Kevin Harrelson discovered the works of 17th century Dutch philosopher Baruch Spinoza and early-19th century German philosopher Georg Wilhelm Friedrich Hegel while an undergraduate philosophy major at Villanova University.
Their writing—and their questions—captivated him. His readings of Hegel led to an interest in German Idealism in general, and led him to pursue his doctorate in philosophy at the University of Kentucky.
“There were a lot of people at UK studying German Idealism, and it was a good place to pursue that,” said Harrelson, who completed his Ph.D. at UK in 2004.
Harrelson is now in his first year as visiting assistant professor in the Department of Philosophy and Religion at Ball State University.
His first book, “The Ontological Argument from Descartes to Hegel,” was published in December as part of the “Journal of the History of Philosophy” monograph series. The book is a development of work begun in Harrelson’s dissertation.
In his book, Harrelson offers a chronological study of the ontological argument from the 17th century through the 19th century. The ontological argument, first posited by Anselm in the 11th century, aims to “prove the existence of God from the concept or idea of God,” or, put another way, insists that “the very effort to think of God and then to deny the existence of such a thing entails a contradiction,” Harrelson said.
Descartes and Hegel both attempted to uphold the validity of the ontological argument by expanding it in new ways. It’s generally assumed they were not successful, particularly since many of their respective well-known contemporaries—men like Hobbes, Hume, and Kant—argued against it.
But Harrelson’s book argues that Descartes’ and Hegel’s arguments are more persuasive than is commonly presumed.
“What I find most interesting, and this is quite simple, actually: The argument seems utterly ridiculous. It seems preposterous. It must be wrong, like there’s a trick. But for 900 years, philosophers have been unable to completely and satisfactorily say what the problem is,” Harrelson said. “So it’s like a problem that never goes away.”

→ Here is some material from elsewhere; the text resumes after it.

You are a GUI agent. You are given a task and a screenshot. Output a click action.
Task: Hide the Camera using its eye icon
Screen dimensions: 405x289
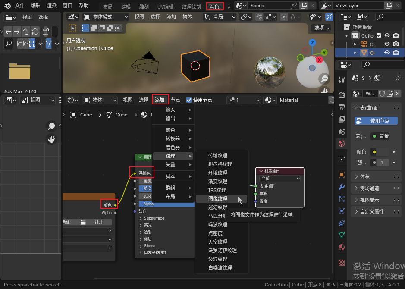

It’s that sometimes tense interplay between philosophy and religion that has always intrigued Harrelson, who first knew he wanted to study philosophy while still in high school. His current research includes forthcoming articles on Hegel’s philosophy of religion and on Hume’s naturalistic science of religion.
While at UK, Harrelson worked closely with UK professors Daniel Breazeale—his dissertation adviser whom he called his “biggest influence”—along with Ron Bruzina and Brandon Look, with whom he maintains close contact.
Now at Ball State, Harrelson teaches courses on everything from ancient to modern philosophy, and he credits his time with UK’s Philosophy Department for preparing him so well.
“I think the strength of the philosophy education I got at UK was in its breadth rather than in its depth in any particular area,” Harrelson said. “Looking back, that’s what I’m most fond of about the education that I got there. That I was able to work with faculty in many areas of specialty.”
After receiving his Ph.D., Harrelson stayed on at UK for three years as a postdoctoral teaching scholar with the university’s Honors Program, an experience he says was deeply formative and rewarding.
The position challenged him to broaden his understanding of humanities beyond the world of philosophy. His sophomore Honors classes delved into art history, drama, poetry, and literature, and led to a period of “active learning for me in the classroom,” he said. The experience shaped him as a teacher.
“The Honors Program was such a tight-knit community. I got to know so many of the students, several dozen of them so well that I can say that they impacted me as much as I impacted them,” he said.
Everywhere he goes, Harrelson’s gift for teaching is lauded. Following his tenure with the UK Honors Program, Harrelson taught for one year at the University of North Dakota, where he was a nominee for the university’s top teaching honor. This year he was a finalist for Ball State University’s Excellence in Teaching Award.
“That mentoring role is one I embrace very much,” he said.